RALEIGH, N.C. (AP) — Hundreds of additional North Carolina public schools are now labeled as low-performing, even as 2021-22 student test scores improved overall compared to the previous year marked by COVID-19 instructional restrictions, score results released Thursday show.

Data from the Department of Public Instruction indicate 51% of students were proficient on state exams in the last school year, compared to a rate of over 45% during the 2020-21 school year, The News & Observer of Raleigh reported. The percentages still fall short of the nearly 59% proficiency rate for 2018-19, the last full school year before the pandemic. Testing was waived in spring 2020 as schools were shuttered for in-person learning.

An earlier DPI analysis found that that some students were months or even over a year behind in math and reading at the end of the 2020-21 school year because of pandemic learning losses.

“The recovery is in progress, but it is going to take time,” Tammy Howard, director of DPI’s Office of Accountability, said at a State Board of Education meeting where the results were discussed.

The results also scored schools on an A-F letter-grade scale for the first time since the 2018-19 school year. The grades are a combination of passing rates on exams and exceeding growth expectations on those tests. Thirty-four percent of the schools, or 864 of them, now meet the state’s definition of low-performing, which means having D or F grades and not exceeding growth expectations. There were 488 low-performing schools on the list for 2018-19.

Schools on the list for two out of the past three testing years are eligible for the “Restart” program, which gives the school flexibility to change operations to help improve academic performance, WRAL-TV reported. These schools also could access more funds.

Critics of the grading system say it is heavily weighted toward passing rates on exams and could single out high-poverty schools, which on average receive lower performance grades than affluent schools.
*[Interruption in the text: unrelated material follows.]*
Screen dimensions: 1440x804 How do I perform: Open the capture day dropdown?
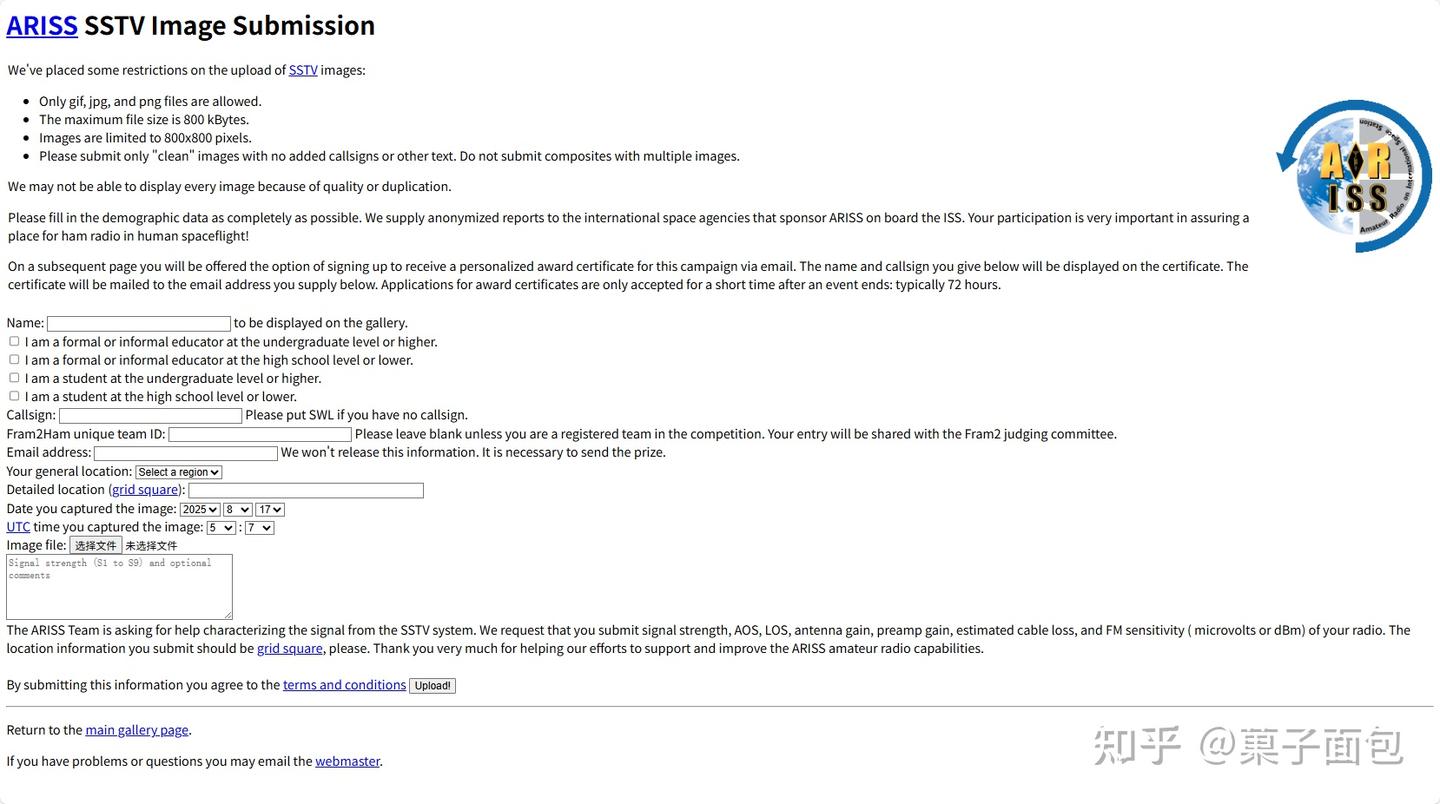(270, 509)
“I share the same concerns of many educators, parents and others who have raised concerns for years about the fairness of the grades,” state schools Superintendent Catherine Truitt said in a news release. The legislature would have to agree to modify the performance grades.
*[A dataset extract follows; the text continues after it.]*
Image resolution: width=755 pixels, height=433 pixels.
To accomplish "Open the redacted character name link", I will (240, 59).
The percentage of schools with A and B grades this past year was 23%, with 42% of the schools receiving D and F grades.

DPI also announced the state’s four-year high school graduation rate fell from 86.9% in the 2020-21 school year to 86.2% this past year. The rate remains well above the 68% rate when the state first reported one for the class of 2006.

The State Board of Education also agreed Thursday to spend $4.5 million in federal COVID-19 relief funds to ensure that hundreds of principals avoid a potentially steep reduction in their portion of pay that’s based on student achievement.

A state law otherwise altering how principal performance pay is calculated would affect salaries starting in January. The additional funds would cover a year.